During the early years, Potong Pasir was also a site of regular flooding. Villagers would take refuge in nearby St Andrew's School, which was on Woodsville Hill.

Rapid change took place for the past five decades, with the building of a bridge across the ponds in the 1950s, a venue for education introduced in the form of a village community centre in 1952, piped water and electricity in the 1960s, and by the 1970s, most of the villagers had already started to move out as the land was acquired by the government for massive redevelopment.

Hence, a public housing estate, Potong Pasir Estate, began to take shape in the 1980s, with construction commencing in 1982, and the first blocks completed two years later. The sloping roof of some blocks became the most recognisable icon of Potong Pasir. From then till now, the ward has managed to retain its idyllic feel even as the pace of urbanisation has caught up with other areas.

Historically, a road called "Jalan Potong Pasir" used to cut through the area. This historic road has since ceased to exist, but it defined the lines of the Potong Pasir Single Member Constituency as it started the current Lorong 8 Toa Payoh at Braddell Road and ending at Potong Pasir Avenue 1 at Upper Serangoon Road.

==Political history==

Potong Pasir was formed in the 1968 election on its redistricting from its former Aljunied Constituency, and has remained as a SMC since its presence as of the recent 2025 General Elections. Its current Member of Parliament is People's Action Party's Alex Yeo, a former branch secretary for Potong Pasir and former Aljunied GRC candidate in the 2020 election. Its Town Council was standalone as a SMC until 2015 where it was now part of the Jalan Besar Town Council, with Jalan Besar GRC. The boundaries was also intact until 2020 where portions of eastern Toa Payoh was ceded to Bishan-Toa Payoh GRC in exchange of Bidadari from Marine Parade GRC.
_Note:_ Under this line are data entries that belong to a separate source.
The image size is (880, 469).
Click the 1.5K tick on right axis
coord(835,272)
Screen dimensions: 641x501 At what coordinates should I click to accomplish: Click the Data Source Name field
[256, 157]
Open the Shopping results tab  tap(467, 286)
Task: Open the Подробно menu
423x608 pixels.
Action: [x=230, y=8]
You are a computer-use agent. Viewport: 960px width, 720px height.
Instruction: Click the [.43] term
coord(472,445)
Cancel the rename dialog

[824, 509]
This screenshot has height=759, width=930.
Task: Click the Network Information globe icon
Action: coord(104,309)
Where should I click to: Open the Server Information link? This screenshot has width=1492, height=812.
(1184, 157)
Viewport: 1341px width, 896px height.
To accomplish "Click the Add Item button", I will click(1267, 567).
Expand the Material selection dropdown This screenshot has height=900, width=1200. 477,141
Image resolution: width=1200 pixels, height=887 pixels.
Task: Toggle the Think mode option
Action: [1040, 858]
The constituency was famous for being its former opposition safe seat where then-longest serving opposition Member of Parliament (MP) and Secretary-General of the Singapore People's Party (SPP) (previously Singapore Democratic Party (SDP) until 1994, and part of Singapore Democratic Alliance (SDA) between 2001 and 2010), Chiam See Tong, was an MP in his constituency for 26 years from 1984 to 2011, a then-record for its longest tenure of any opposition party (the record has since superseded by Workers' Party's currently-held stronghold of Hougang, which was claimed in 1991 and had broken the record in 2017). After Chiam vacated his seat to contest in the neighboring Bishan-Toa Payoh GRC in 2011, his wife Lina Loh was named the successor; however, neither Chiam's team nor his wife Loh were successful, with the latter being unsuccessful in defending the constituency despite a razor-thin margin of 114 votes against her three-time rival, Sitoh Yih Pin, who first contested there in 2001; Sitoh served as the MP for three terms before retiring in 2025 and Potong Pasir remained in PAP-fold since.

==Transportation==
Potong Pasir is currently served by one MRT station along the North East Line:
- Potong Pasir

==Schools==

Potong Pasir estate is home to St Andrew's Village, a cluster of schools part of The Saints Family. It comprises St Andrew's Junior School, Saint Andrew's Secondary School, Saint Andrew's Junior College; together forming St. Andrew's School. The name of the school is usually abbreviated as SA or SAS. Its students and alumni ('Old Boys' and 'Old Girls') are referred to as Saints.

In the 2000s, as part of the St Andrew's Village project, all three schools were planned to reunite in Potong Pasir. Renovation and expansion of the Junior School started in 2003, and the new buildings opened in December 2004. Construction of a new Secondary School started in 2003, opposite the Junior School along Francis Thomas Drive, and opened in December 2004. Construction of the Junior College started in June 2003 after the secondary school vacated the site and shifted to its holding location. The Junior College opened in December 2005 and a ceremony was held to mark its return to Potong Pasir. The Village was officially opened on 26 August 2006, with the ceremony being held at the 1000-seater Cultural Centre in the Junior College.